:: Data shown ::
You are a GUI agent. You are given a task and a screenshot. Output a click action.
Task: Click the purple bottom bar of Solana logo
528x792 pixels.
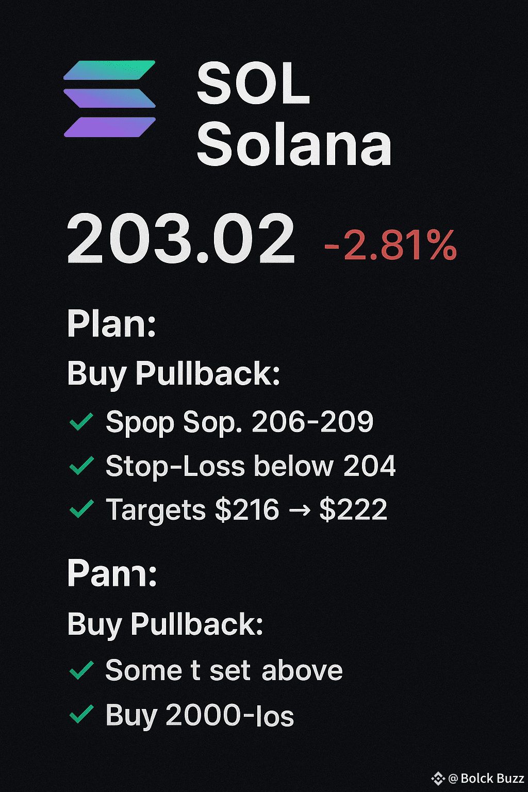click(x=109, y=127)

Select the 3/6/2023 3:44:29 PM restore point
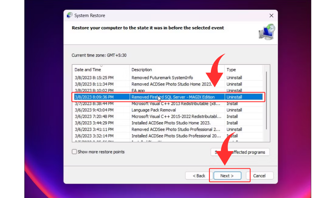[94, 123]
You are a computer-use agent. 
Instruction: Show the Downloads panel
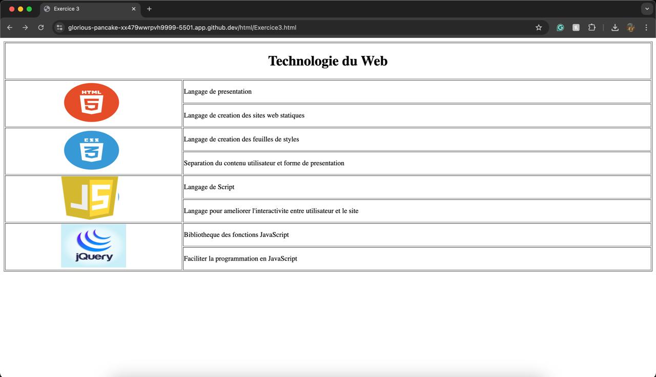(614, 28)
:::
:: Data shown ::
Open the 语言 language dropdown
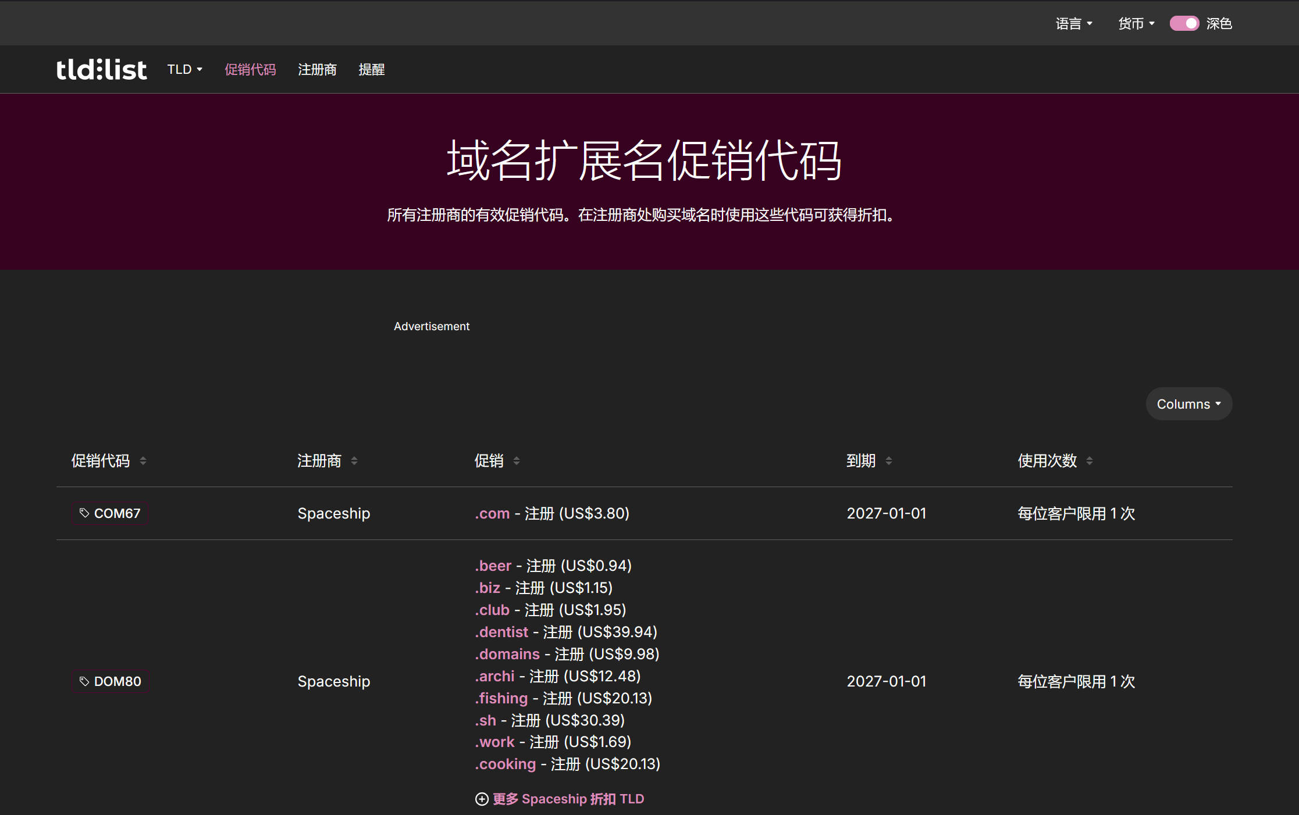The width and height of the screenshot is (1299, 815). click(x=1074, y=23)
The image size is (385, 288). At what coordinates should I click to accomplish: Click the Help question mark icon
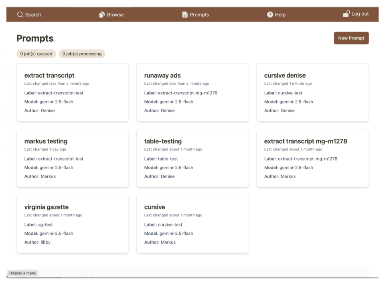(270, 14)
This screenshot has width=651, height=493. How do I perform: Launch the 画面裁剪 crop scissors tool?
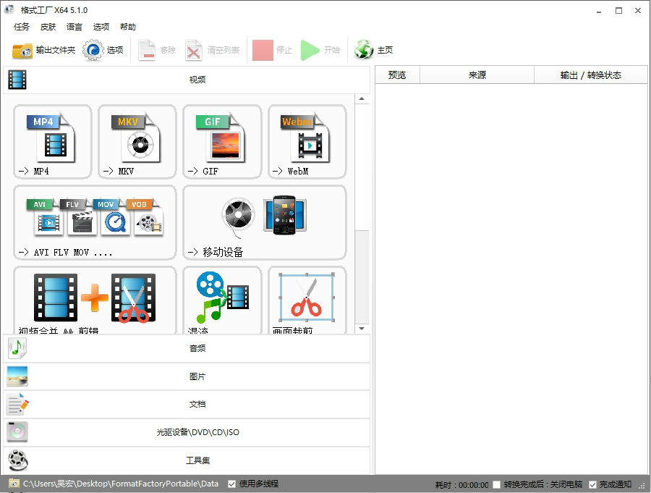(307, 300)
:::
:: Data shown ::
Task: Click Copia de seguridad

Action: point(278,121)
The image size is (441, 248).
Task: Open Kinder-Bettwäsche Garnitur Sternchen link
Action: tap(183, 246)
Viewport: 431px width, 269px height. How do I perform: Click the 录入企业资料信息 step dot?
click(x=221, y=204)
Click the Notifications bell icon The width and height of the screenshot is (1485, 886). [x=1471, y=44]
:::
- _What is expected_: What is needed is every line of the records above that contains the word "agent".

- _Answer for the task_:
You are a GUI agent. You are given a task and a screenshot. Output a click action.
You are a computer-use agent. 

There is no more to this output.